Brune observe le jeune homme qui se tient devant elle. Une silhouette élancée, des cheveux blonds, un visage agréable, mais une posture d'autorité et des yeux noirs inquisiteurs. Elle le reconnait le M. Muller qu’elle n’aimait pas à Paris, bien qu’il paraisse moins vieux. Elle comprend mieux pourquoi son aversion, maintenant. C’est un méchant homme. Non. C’est une méchante créature.

Paulina lui a dit ce qu'était cet homme. Même si elle est une enfant, elle n'a pas émis le moindre doute sur ce que la diogonos lui racontait. Elle sait que tout est vrai, y compris la cruauté qu'il est enclin à utiliser sur ses ennemis. La question est : est-elle une ennemie ?

Elle ne sourit pas. Elle le fixe sans ciller car s'il est une bête monstrueuse en lui, elle veut lui montrer qu'elle n'a pas peur, même si c'est un mensonge. Elle a promis à Adela d'être forte. Elle a promis à Paulina de ne rien dire de ce qu'elle a en elle.

– Quelle petite fille intéressante, dit doucement Sargon avec un demi sourire.

– Maître ? Doit-on réellement la faire monter dans l'une des chambres ?

– Sérieusement Mélies... qu'est-ce qui vous est passé par la tête ! Laisser une enfant de cet âge dans les cachots ! Et ne pas l'alimenter correctement ! Vraiment ! Cette petite est une otage particulièrement importante, pas une vulgaire prisonnière qu'il nous faudrait punir. N'est-ce pas jeune fille ?

Brune ne répondit pas. Elle se contenta de fixer son regard sur Méliès qui se tenait en retrait de son maître comme un chien qui a peur de se faire punir.
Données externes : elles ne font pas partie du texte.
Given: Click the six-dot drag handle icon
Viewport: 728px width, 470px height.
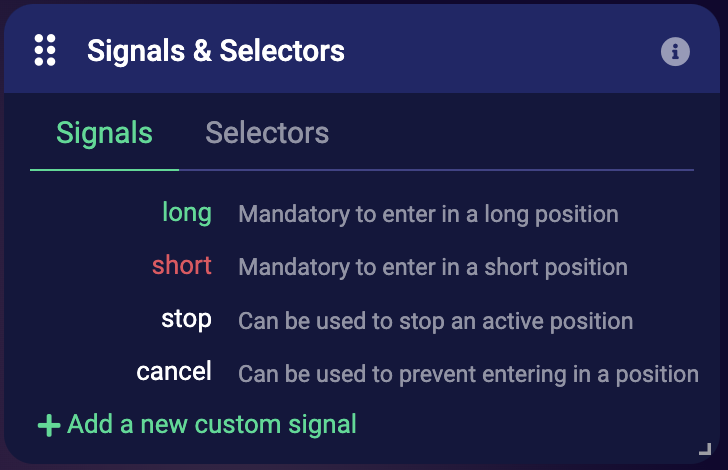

– Mettez-les dans la chambre du couloir nord. Deux gardes. Des repas à heure fixe y compris pour elle, dit-il avec une note de mépris en jetant un œil à Paulina qui se tenait assise à même le sol, genoux relevés enserrés par ses bras, front posé dessus. Sa respiration était lente. Brune savait qu'elle souffrait à cause de la troisième personne qui se tenait, elle près de la porte du cachot. La femme fixait Paulina de ses yeux verts avec un sourire mauvais sur les lèvres.

– Je crois que ça suffit, Jezebel. Paulina a compris. Meliès, faites le nécessaire.

Sargon sortit satisfait. La petite avait du cran, mais elle n'avait que 6 ans. Même s'il n'avait pas eu d'enfant à ses côtés depuis fort longtemps, il savait comment faire pour amener cette petite fille à l'apprécier. Elle répondrait bientôt à ses questions sans se faire prier. Et si ça n'était pas le cas, il avait de quoi faire pression sur elle. Toutefois, il commencerait par briser ce bel attachement qui la liait à Paulina. Il allait lui montrer quel monstre elle pouvait être. Comme ce serait amusant. Vraiment.